### ОТРЫВОК
┌──

У меня в памяти хранится много подобных мелочей, что-то использовано, но еще больше ждет своего часа, чтобы однажды помочь понять и ощутить то, к, чему никак не подберешься путем логического мышления.

Но не только это.

В жизни каждого человека, и артиста в том числе, бывают встречи, после которых никак не скажешь, что, дескать, «я знал Горького» или «я знал Луначарского». Но встречая подобных людей на общих беседах, в общих собраниях, ощущаешь силу их личности, она каким-то образом влияет на вас даже в таком мимолетном знакомстве. И откладывается в памяти незабываемым впечатлением.

Я не могу сказать, что знаком с Горьким, но я слышал, как он читал «Достигаева», и с тех пор я никогда не забывал ни звуков его голоса, ни его сидящей фигуры, ни его манеры чтения, ни его покашливания, ни его фразу, вводящую в какую-либо сцену: «Напустил здесь большое количество действующих лиц, они бегают, как тараканы, а как их убрать отсюда, еще не знаю». Я не только запомнил особенности облика Горького, они по-актерски вошли в меня настолько, что я могу сыграть эту сцену чтения, словно видел ее вчера.

Я также не могу сказать, что знаком с Роменом Ролланом. Он был на спектакле «Враги» и сидел в ложе, а потом приходил к нам за кулисы. В Советском посольстве он был гостем нашего театра.

С какой завистью смотрел я на Ивана Кудрявцева, нашего артиста, хваставшегося автографом Роллана. Этакий догадливый человек! Узнав, что Роллан смотрит спектакль, Кудрявцев бросился на поиски какой-нибудь его книги. Он пробежал несколько лавок, но они были уже закрыты. Наконец ему повезло: хозяин только опускал жалюзи. Рискуя быть придавленным, Кудрявцев протиснулся под ними и, пиля себя по горлу пальцем и выкрикивая какие-то симбиозы русско-французских слов, убедил хозяина, что ему позарез нужен томик Роллана. Хозяин порылся на полках и подал ему «Кола Брюньона». Окрыленный Кудрявцев влетел в театр и в антракте попросил автограф у писателя.

В посольстве нас принимал Яков Захарович Суриц, наш тогдашний посол во Франции, культурнейший, интеллигентнейший человек. Он пользовался уважением. Я видел, как тянулись к Якову Захаровичу рукоплещущие люди, когда он сидел в ложе на первом представлении «Врагов».

└──

### СПИСОК ЗАДАНИЙ
A) Согласуются ли с отрывком три утверждения? Для каждого ответьте «да» или «нет» и точно процитируйте слова отрывка, которые это решают.
(i) Автор слышал, как Горький читал «Достигаева».
(ii) Кудрявцев нашел книгу Роллана в первой же лавке, куда зашел.
(iii) Яков Захарович Суриц был тогда послом СССР во Франции.
B) Перепишите слово в слово часть отрывка начиная со слов «Я также не могу» и дальше вплоть до слов «автограф у писателя.».

### ВЫДЕРЖКА ИЗ ДАННЫХ

┌──

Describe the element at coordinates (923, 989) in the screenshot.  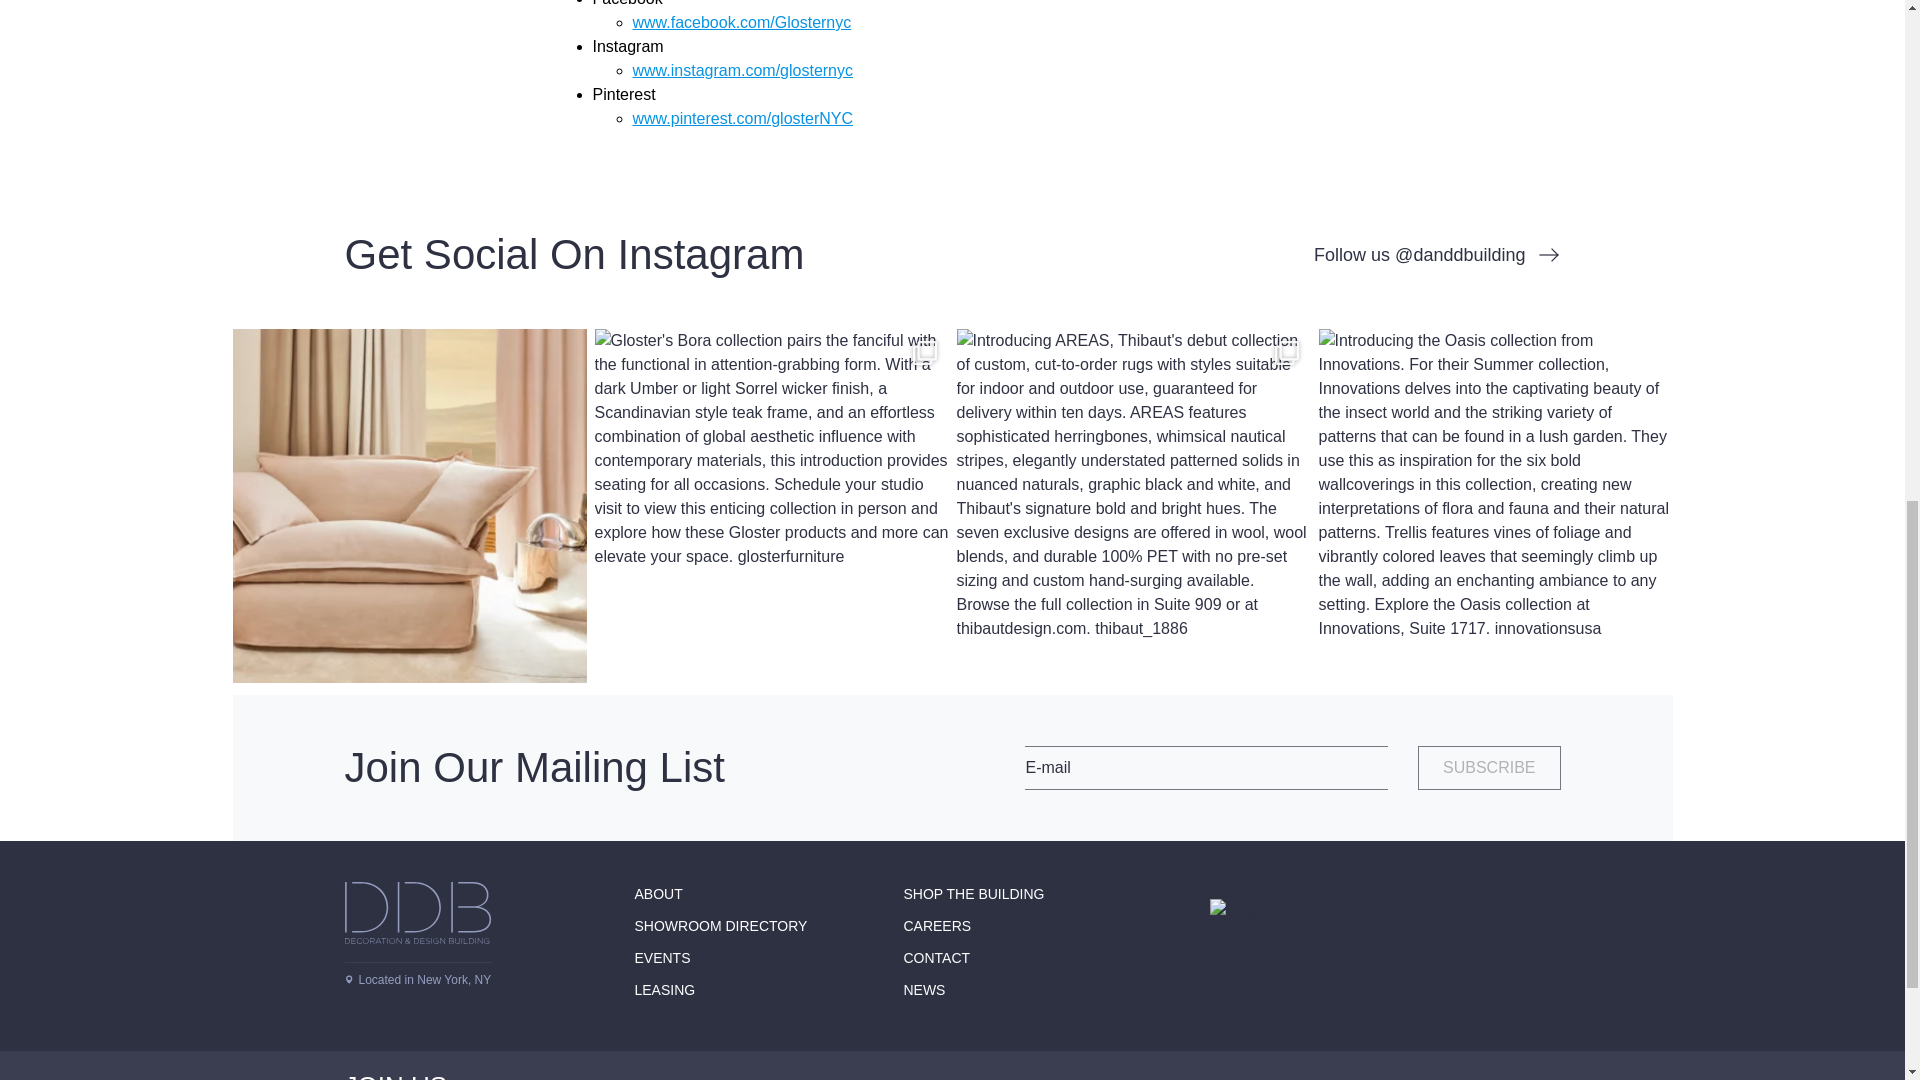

└──

### ОТВЕТЫ ПО ЗАДАНИЯМ
A)
(i) Да: «я слышал, как он читал «Достигаева»».
(ii) Нет: «Он пробежал несколько лавок, но они были уже закрыты».
(iii) Да: «наш тогдашний посол во Франции».

B)
Я также не могу сказать, что знаком с Роменом Ролланом. Он был на спектакле «Враги» и сидел в ложе, а потом приходил к нам за кулисы. В Советском посольстве он был гостем нашего театра.

С какой завистью смотрел я на Ивана Кудрявцева, нашего артиста, хваставшегося автографом Роллана. Этакий догадливый человек! Узнав, что Роллан смотрит спектакль, Кудрявцев бросился на поиски какой-нибудь его книги. Он пробежал несколько лавок, но они были уже закрыты. Наконец ему повезло: хозяин только опускал жалюзи. Рискуя быть придавленным, Кудрявцев протиснулся под ними и, пиля себя по горлу пальцем и выкрикивая какие-то симбиозы русско-французских слов, убедил хозяина, что ему позарез нужен томик Роллана. Хозяин порылся на полках и подал ему «Кола Брюньона». Окрыленный Кудрявцев влетел в театр и в антракте попросил автограф у писателя.